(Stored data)
--------------------------------

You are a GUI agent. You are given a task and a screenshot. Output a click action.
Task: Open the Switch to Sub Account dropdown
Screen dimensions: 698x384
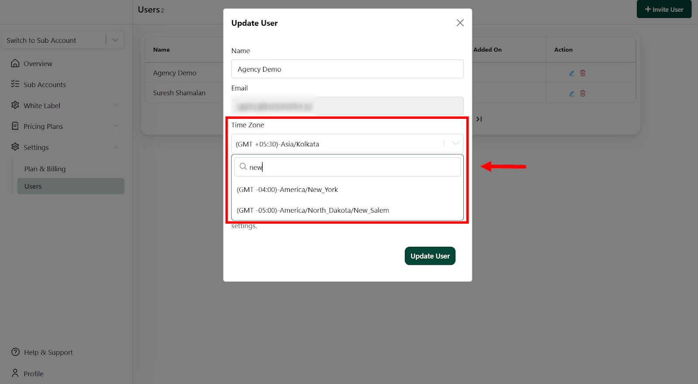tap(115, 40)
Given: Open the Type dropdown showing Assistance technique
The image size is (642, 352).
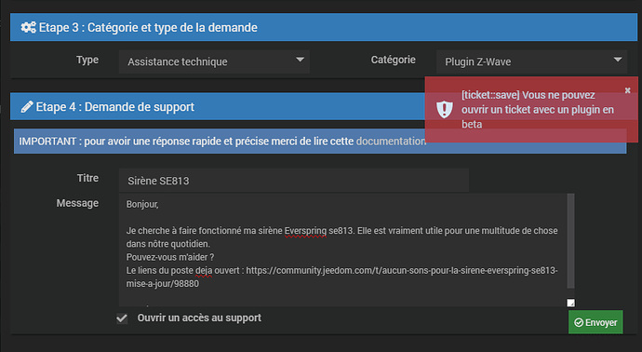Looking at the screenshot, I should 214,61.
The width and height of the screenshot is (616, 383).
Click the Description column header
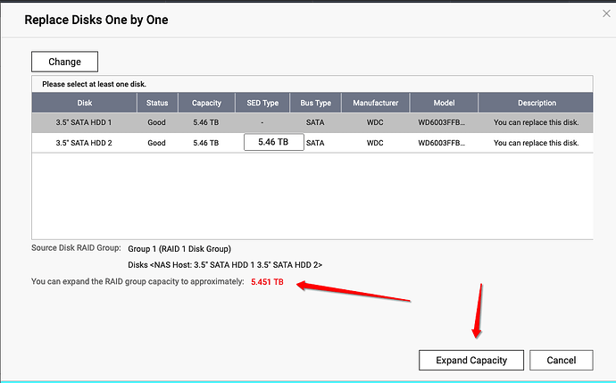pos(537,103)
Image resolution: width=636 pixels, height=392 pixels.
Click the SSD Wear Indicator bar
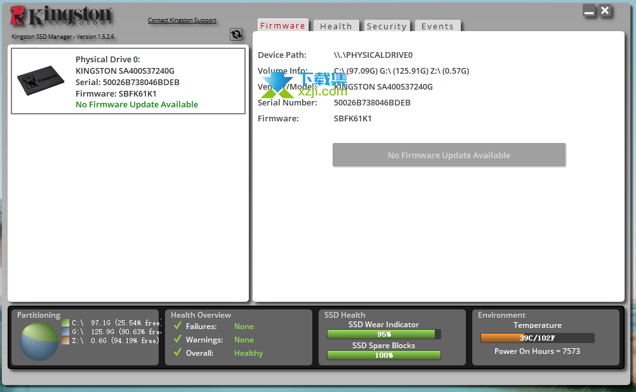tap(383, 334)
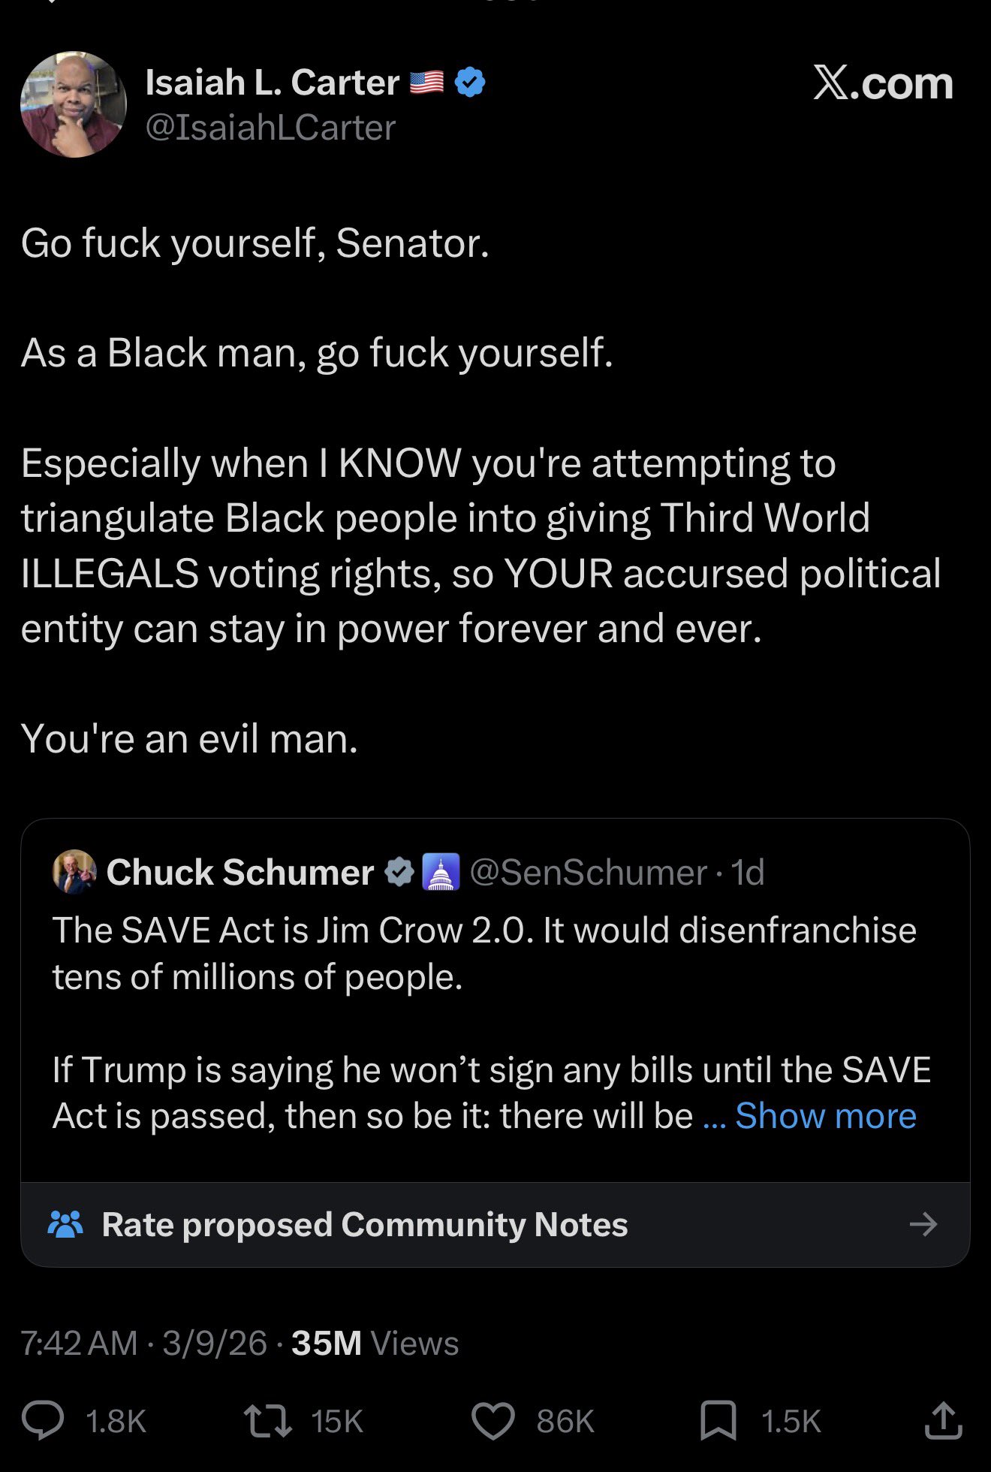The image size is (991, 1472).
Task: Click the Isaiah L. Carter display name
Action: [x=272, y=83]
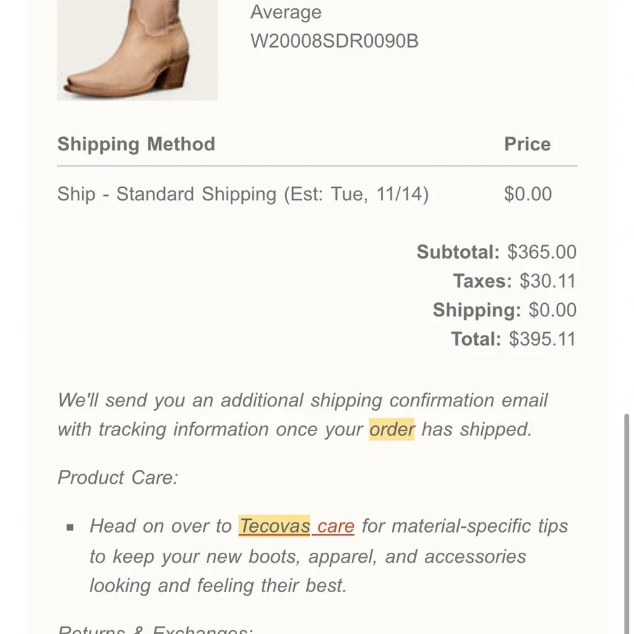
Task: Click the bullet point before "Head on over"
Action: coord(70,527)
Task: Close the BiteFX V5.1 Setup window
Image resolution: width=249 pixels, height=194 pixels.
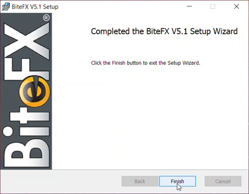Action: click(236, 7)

--------------------------------

* **WORK INSTRUCTION**:
Apart from the pictures, repeat the data above exactly.

* **TASK OUTPUT**:
You are a GUI agent. You are given a task and a screenshot. Output a click action.
Task: Open the Switch to Sub Account dropdown
Screen dimensions: 698x384
tap(115, 40)
Given: Open the Type dropdown showing Assistance technique
The image size is (642, 352).
Looking at the screenshot, I should 214,61.
The width and height of the screenshot is (616, 383).
Click the Description column header
pos(537,103)
Image resolution: width=636 pixels, height=392 pixels.
Click the SSD Wear Indicator bar
tap(383, 334)
The image size is (991, 1472).
Task: Click the Isaiah L. Carter display name
Action: [x=272, y=83]
Task: Click the bullet point before "Head on over"
Action: coord(70,527)
Task: Close the BiteFX V5.1 Setup window
Image resolution: width=249 pixels, height=194 pixels.
Action: click(236, 7)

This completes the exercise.